As opções para o tratamento das fraturas em quatro partes da extremidade proximal do úmero impactadas em valgo incluem o tratamento conservador, a redução e fixação interna e a hemiartroplastia. Até o momento, as técnicas com redução e osteossíntese com técnica atraumática mostraram-se mais satisfatórias(2,4,6-9,13-14). Jakob et al, tratando reduções aberta ou fechada e osteossíntese mínima, observaram 74% de bons resultados, após média de seguimento de quatro anos(6). Resch et al relataram 9% de necrose, indicando redução aberta e osteossíntese mínima para as fraturas sem desvio lateral, considerando o grau de osteoporose, a idade e o nível de atividade do paciente(7). Dois anos mais tarde, os mesmos autores, realizando redução anatômica e fixação percutânea, diminuem para 8% o índice de necrose e demonstram que os resultados são melhores, os pacientes retornando ao trabalho mais precocemente(8). No presente estudo, realizando a redução aberta e fixação interna, pela técnica descrita por Jakob et al(6) modificada por Resch et al(7), para as fraturas em quatro partes da extremidade proximal do úmero, impactadas em valgo, observamos 75% de resultados satisfatórios e 18,7% de necrose. Robinson et al, utilizando técnica própria e tratando fraturas impactadas em valgo com desvio lateral da cabeça do úmero, não relatam nenhum caso de osteonecrose(4). A técnica proposta envolve reparo de qualquer lesão coexistente de manguito, restauração da estabilidade preenchendo o defeito metafisário com um substituto de enxerto ósseo e fixação interna da fratura com parafusos ou placa. Há autores que indicam a hemiartroplastia para pacientes idosos quando a redução ou a fixação da fratura não é tecnicamente possível, na presença de intensa osteoporose, nos casos com grande cominuição dos fragmentos ou quando o diagnóstico é feito tardiamente(2,8,14-15).

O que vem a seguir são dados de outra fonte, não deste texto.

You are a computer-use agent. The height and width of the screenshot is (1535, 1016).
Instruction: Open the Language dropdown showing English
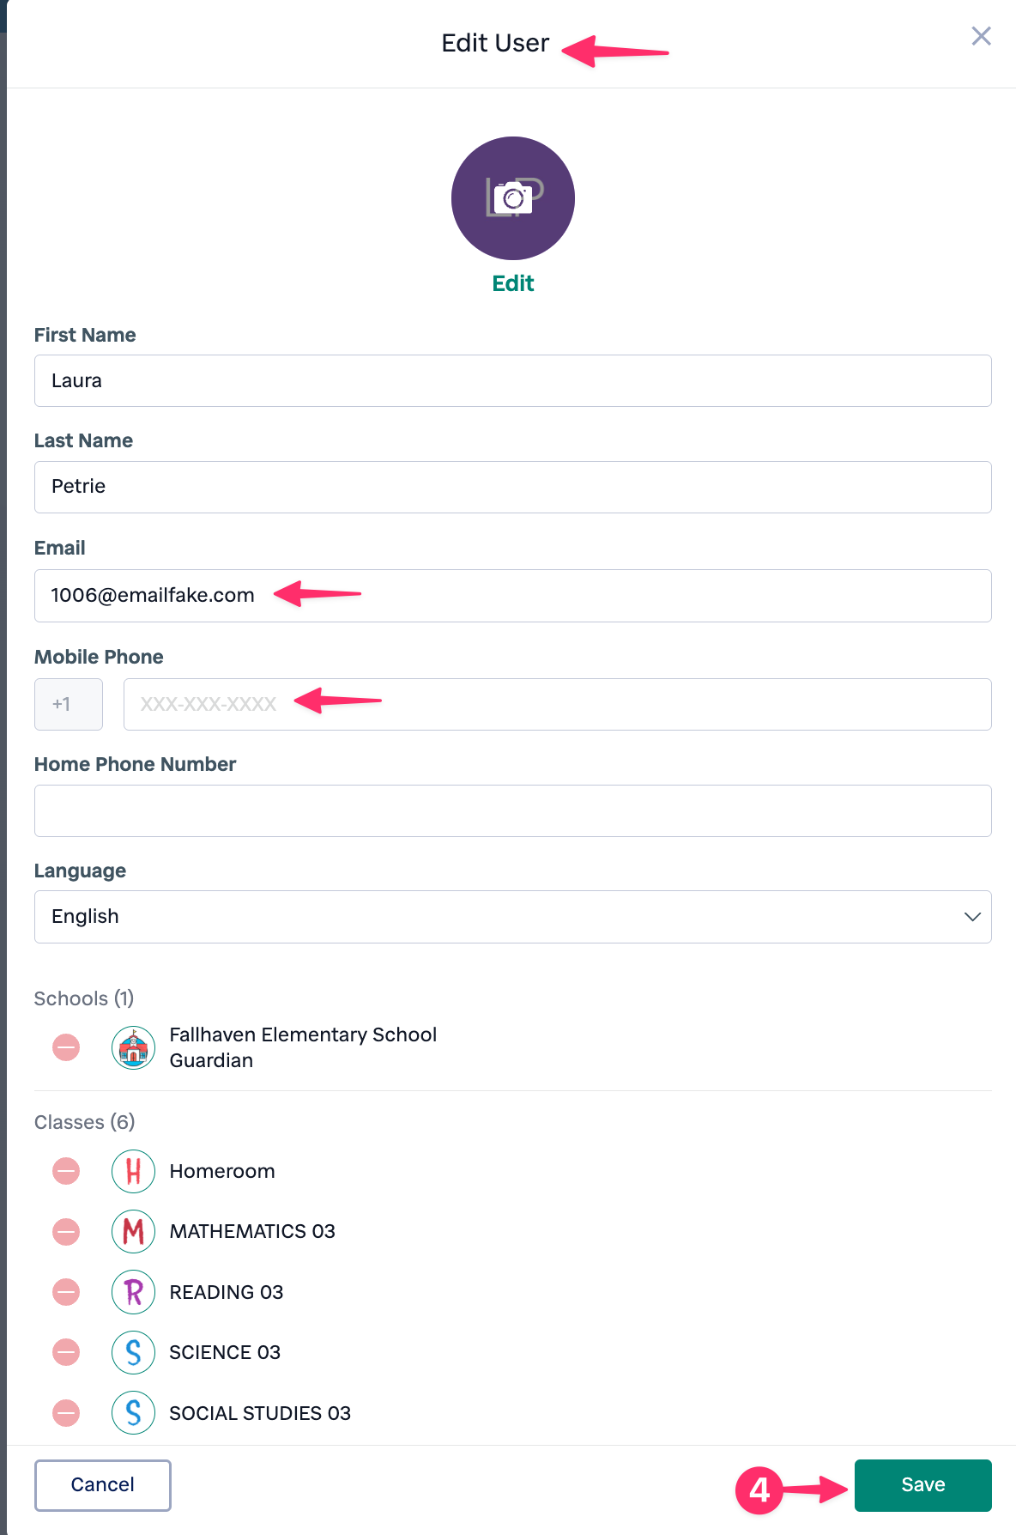pos(512,917)
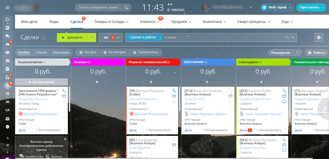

Certos autores responsabilizam a osteonecrose pelos maus resultados com o tratamento da fratura em quatro partes da extremidade proximal do úmero, impactada em valgo por redução e osteossíntese interna, índice que chega a atingir 26% de incidência(4,6-7). Outros autores não associam a osteonecrose com a limitação funcional, principalmente nos casos em que foi obtida a redução anatômica da fratura(15-16). Dos nossos 16 pacientes, três evoluíram com osteonecrose (18,7%), uma do tipo II e duas do tipo III. Um caso com necrose tipo III aguarda artroplastia parcial devido à dor e limitação da mobilidade articular. Outro paciente, com necrose tipo III, foi submetido à artroplastia parcial 24 meses após a fratura, por dor e diminuição da mobilidade; na avaliação no período pós-operatório de cinco anos, esse paciente possuía resultado satisfatório (UCLA 31). O caso com necrose tipo II está assintomático e satisfeito com o resultado do tratamento.
Dos quatro pacientes que possuíam, na radiografia inicial em ântero-posterior, desvio da cortical medial superior a 5mm, um evoluiu com resultado satisfatório e três insatisfatórios, sendo o primeiro destes por pseudartrose epifisária e calcificação heterotópica e os outros dois por necrose. Portanto, notamos osteonecrose em metade dos casos com desvio da cortical medial.
CONCLUSÃO
A redução aberta seguida de osteossíntese interna, pela técnica de Jakob et al modificada por Resch et al, proporciona resultados excelentes e ótimos na maioria dos casos de fratura em quatro partes da extremidade proximal do úmero, impactada em valgo, desde que respeitado o alinhamento da cortical medial entre a cabeça do úmero e a diáfise.
Aparentemente, o desvio da cortical medial do úmero superior a 5mm propicia maior índice de necrose da cabeça do úmero.